### QUOTED PASSAGE
Tuesday, November 26, 2013


Hours of video on cross-examination: What a perfect holiday gift for trial lawyers, and it’s free. YouTube has a seven-part video of the master of cross-examination and author of McCarthy on Cross-Examination, Terry McCarthy, chatting about cross-examination at Charles Rose’s Trial Advocacy program at Stetson Law School. McCarthy spent four decades as the federal public defender in Chicago. 

His discussion is engaging, and time spent watching and listening to him is time well spent.

Friday, November 22, 2013


 Excellent advice on cross-examination bears repeating. Thus, this piece repeats Michael Tigar’s advice (Examining Witnesses) that he borrowed from Terry McCarthy. The subject is how to commence cross-examination in a strong fashion, which we recently discussed here.  Tigar (pictured) states that:

To begin (cross-examination) strong you must choose an area in which the witness will agree with you. Preferably, the witness will also want to agree with you. What do I mean “want to”? If you are going to cross-examine a police officer on a defect in his report, you will begin by establishing how careful a report writer the witness is. The witness wants to tell you this.

Face the witness. Smile at the witness. The smile need not be friendly, but it must be polite. Remember, you want this witness to agree with you. You will see British barristers take a superior attitude toward the witness, lofty and disdainful. You will see American lawyers – real or on television – sneering and snarling. Don’t do any of that. With whom will the jury identify in a contest between a witness who is just sitting there and a snarling, sneering, supercilious lawyer? Oh, maybe later, when the jury is brought along to your point of view, you can change mien. But, for now, a polite smile.
The next idea is borrowed from terry MacCarthy. Actually, all good trial lawyers have done what he suggests, but Terry has refined the technique into a “method.” The idea is this: Don’t ask questions. Make statements with which the witness must agree or suffer impeachment. Most good cross examiners use leading questions.

Q. You were in charge of the city’s oil properties, right?
Q. It was your job to review the prices the city was paid, isn’t that right?

You can even eliminate the words “right” or “isn’t that right.”

Stand up. If the rules where you practice require you to examine from a seated position, start your cross with a document or exhibit that requires you to approach the witness so you have a reason to stand. After the obligatory smile, look the witness in the eyes, and make a positive statement, all the while smiling and nodding.

Q. You were in charge of the city’s oil properties?
You reviewed the prices the city was paid for its crude oil?
If the witness agrees with you, but does not answer audibly, give a reminder.
Q. That’s “yes”?

This method is particularly effective when you are leading the witness through a series of assertions, each on part of a picture.

Q. You were in the bar?
Q. You were with John?
Q. Somebody came in?
Q. He had a gun?
Q. This person had on a jacket?

The last in the series illustrates MacCarthy’s shining example of brevity, a one-word question. Brevity is, however, not a result but a means. This style of questions encourages the witness to agree with you by a series of “yes” answers. It leads from point to point, giving the jurors a picture of the action.

### DATASET EXTRACT
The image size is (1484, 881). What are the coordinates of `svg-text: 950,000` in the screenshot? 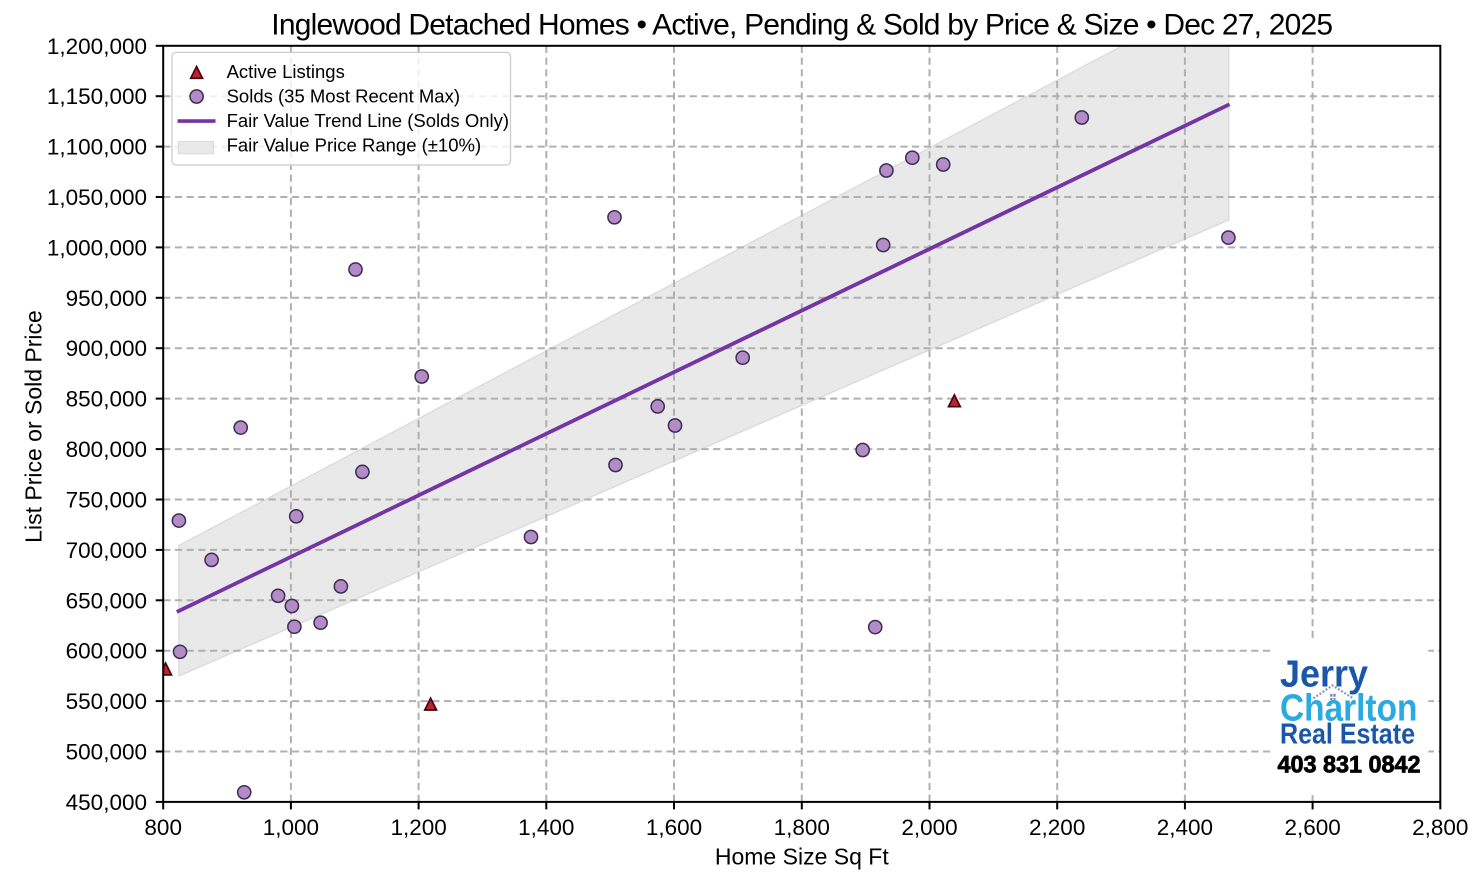 It's located at (106, 298).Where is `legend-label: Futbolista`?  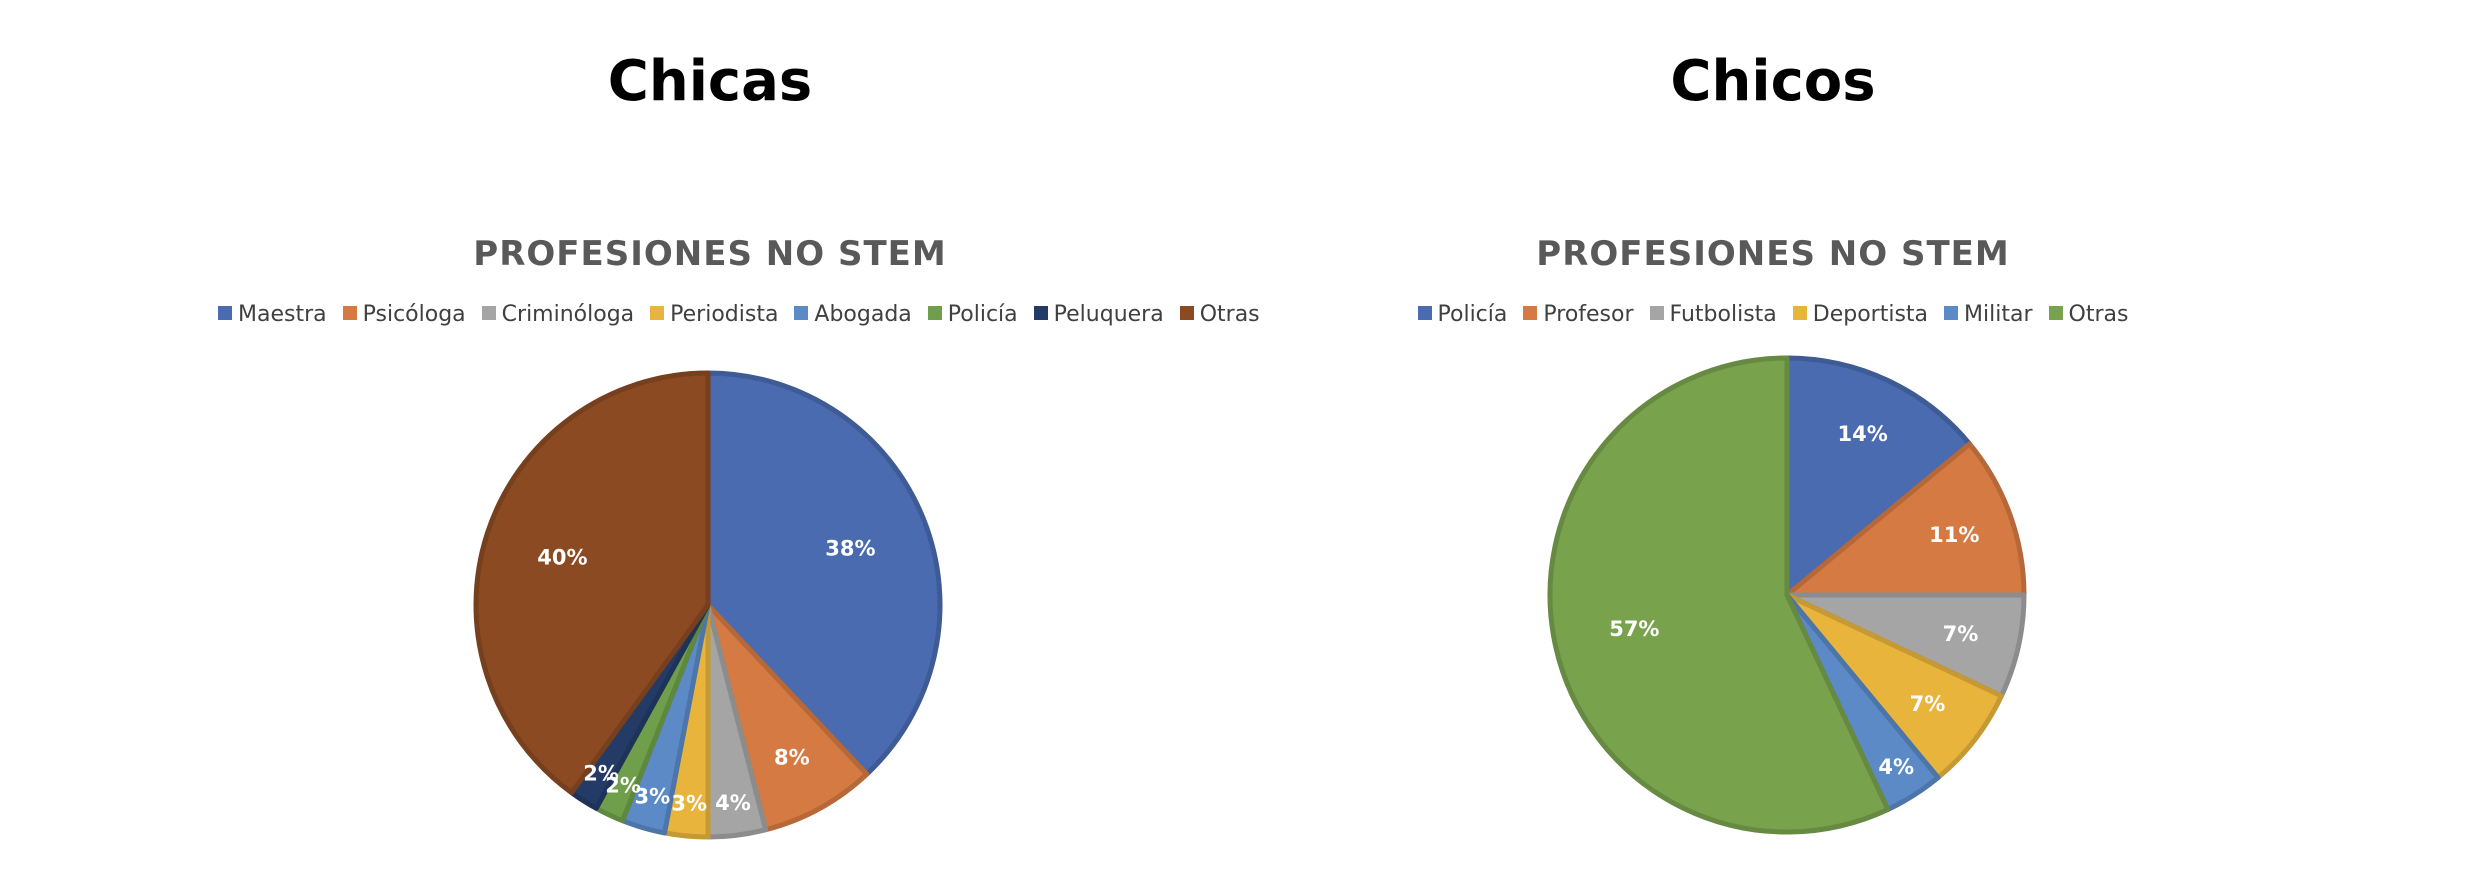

### ABOUT THIS TASK
In the cross-examination text, how long did Terry McCarthy serve as the federal public defender in Chicago? Answer using only the cross-examination text.

### TASK RESULT
Four decades.